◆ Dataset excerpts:
☆ ☆ ☆ ☆ ☆ ☆ ☆

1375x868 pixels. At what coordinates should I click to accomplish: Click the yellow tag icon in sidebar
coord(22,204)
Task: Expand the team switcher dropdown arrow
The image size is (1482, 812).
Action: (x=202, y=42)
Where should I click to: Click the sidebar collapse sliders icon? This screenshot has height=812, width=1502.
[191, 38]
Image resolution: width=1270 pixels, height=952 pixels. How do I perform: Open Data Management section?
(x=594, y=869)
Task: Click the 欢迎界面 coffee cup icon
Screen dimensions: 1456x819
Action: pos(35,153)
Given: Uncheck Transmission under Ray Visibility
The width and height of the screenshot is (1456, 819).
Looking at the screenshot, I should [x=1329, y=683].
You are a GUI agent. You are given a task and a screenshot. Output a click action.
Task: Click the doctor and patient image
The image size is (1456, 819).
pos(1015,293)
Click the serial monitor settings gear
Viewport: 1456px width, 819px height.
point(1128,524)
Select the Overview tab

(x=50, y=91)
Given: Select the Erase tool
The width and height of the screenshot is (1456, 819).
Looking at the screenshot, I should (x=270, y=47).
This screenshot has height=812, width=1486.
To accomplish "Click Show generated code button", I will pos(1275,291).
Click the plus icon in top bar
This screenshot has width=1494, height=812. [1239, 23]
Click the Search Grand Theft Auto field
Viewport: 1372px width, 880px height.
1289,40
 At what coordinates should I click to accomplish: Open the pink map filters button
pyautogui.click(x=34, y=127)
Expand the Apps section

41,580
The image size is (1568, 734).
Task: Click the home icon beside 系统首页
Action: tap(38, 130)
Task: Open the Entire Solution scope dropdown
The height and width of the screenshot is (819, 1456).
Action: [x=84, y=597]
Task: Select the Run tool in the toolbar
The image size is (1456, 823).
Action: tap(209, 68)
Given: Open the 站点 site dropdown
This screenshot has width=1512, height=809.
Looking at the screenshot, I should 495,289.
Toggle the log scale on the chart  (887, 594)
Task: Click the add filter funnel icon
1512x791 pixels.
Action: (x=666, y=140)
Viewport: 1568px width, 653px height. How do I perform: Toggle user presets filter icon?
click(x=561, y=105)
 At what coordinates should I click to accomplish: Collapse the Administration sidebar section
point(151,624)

☆ ☆ ☆ ☆ ☆ ☆ ☆

◆ REQUIREMENT: Whenever a line in the records contains the word "tool", copy that line.

◆ FINISHED TASK:
Given: Select the Erase tool
Task: Select the Run tool in the toolbar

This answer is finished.